Nunca hemos creído en una sociedad laica

Evangelistas

Galde 27, negua/2020/invierno. Jordi Moreras.-

No deja de ser curioso que desde hace algunas décadas, la bibliografía académica se detenga a destacar que España se ha convertido ya en una sociedad plural en lo religioso, mientras que parece abandonarse el interés por seguir estudiando cómo la secularización sigue transformando nuestros espacios e instituciones públicas. Quizá es porque se piensa que la secularización es un hecho, mientras que la pluralidad es un proceso.
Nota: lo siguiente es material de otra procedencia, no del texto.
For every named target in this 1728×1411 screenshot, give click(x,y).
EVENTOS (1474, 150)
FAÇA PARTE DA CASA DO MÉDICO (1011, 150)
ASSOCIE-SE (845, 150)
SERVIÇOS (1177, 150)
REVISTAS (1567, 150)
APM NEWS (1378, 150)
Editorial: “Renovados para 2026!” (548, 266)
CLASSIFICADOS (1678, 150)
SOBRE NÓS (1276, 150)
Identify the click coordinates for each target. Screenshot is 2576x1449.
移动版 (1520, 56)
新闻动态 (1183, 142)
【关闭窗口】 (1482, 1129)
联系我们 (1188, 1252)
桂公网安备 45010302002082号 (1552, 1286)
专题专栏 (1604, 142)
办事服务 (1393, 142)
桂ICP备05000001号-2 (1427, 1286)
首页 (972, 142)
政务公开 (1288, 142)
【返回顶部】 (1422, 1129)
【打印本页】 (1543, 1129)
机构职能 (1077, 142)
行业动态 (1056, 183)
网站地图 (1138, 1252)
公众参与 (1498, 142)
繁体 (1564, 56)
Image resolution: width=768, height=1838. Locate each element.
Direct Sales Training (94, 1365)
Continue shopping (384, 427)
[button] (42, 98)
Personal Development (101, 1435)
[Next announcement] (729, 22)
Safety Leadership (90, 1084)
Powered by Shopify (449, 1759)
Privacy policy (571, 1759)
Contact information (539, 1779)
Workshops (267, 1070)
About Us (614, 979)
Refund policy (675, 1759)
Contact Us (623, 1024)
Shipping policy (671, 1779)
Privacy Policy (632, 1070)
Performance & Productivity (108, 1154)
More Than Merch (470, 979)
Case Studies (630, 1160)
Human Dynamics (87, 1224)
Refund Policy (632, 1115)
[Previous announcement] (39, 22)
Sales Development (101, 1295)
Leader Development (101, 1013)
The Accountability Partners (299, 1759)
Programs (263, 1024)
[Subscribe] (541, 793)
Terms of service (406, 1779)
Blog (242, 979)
Me parece un garrafal error de perspectiva, porque precisamente son las expresiones de esta diversidad religiosa las que deben situarse dentro de una sociedad que ha sido redefinida por el empuje de las dinámicas secularizadoras.

Con cierta inquietud observo que nos reconocemos antes como sociedad plurireligiosa que como sociedad laica. No habremos creído mucho en la laicidad, porque seguimos manteniendo alejado este término del vocabulario con el que armamos nuestra cultura política. Ello genera una situación muy específica que nos impide partir de un determinado orden de referencias para ubicar toda esta diversidad en nuestros imaginarios sociales activos. Nuestros marcos legales provienen de un determinado pasado en el que lo religioso (un uno y único religioso posible), lo impregnaba todo, cultura política incluida. Que la Constitución de 1978 recoja el principio de aconfesionalidad puede ser más garantía para el reconocimiento de la pluralidad religiosa, que no para el apuntalamiento de un principio como es la laicidad. Y lo digo ante la evidencia de que en la historia política reciente, la aconfesionalidad ha padecido una sucesiva arbitrariedad interpretativa por parte de gobiernos progresistas y conservadores.

Si la libertad religiosa abre el camino al reconocimiento de la pluralidad religiosa, el principio de aconfesionalidad suele ser citado para justificar la abstención de los poderes públicos a la hora de intervenir en materia religiosa. Esta tentación hacia la indiferencia sería corregida por el principio de cooperación activa que plantea la Constitución, tal como me recordarían pertinentemente mis colegas juristas. Pero la situación de desigualdad entre cultos de la que partimos de facto, y que se mantiene desde hace cuatro décadas sin haberse alterado más que de forma testimonial, coloca en entredicho el ejercicio reconocido de la expresión pública de lo religioso. Ante esta situación, deberíamos de preguntarnos si es necesario mantener ese principio no definido de aconfesionalidad, o bien comenzar a pavimentar el camino que nos lleve a hablar decididamente de laicidad en nuestros espacios e instituciones.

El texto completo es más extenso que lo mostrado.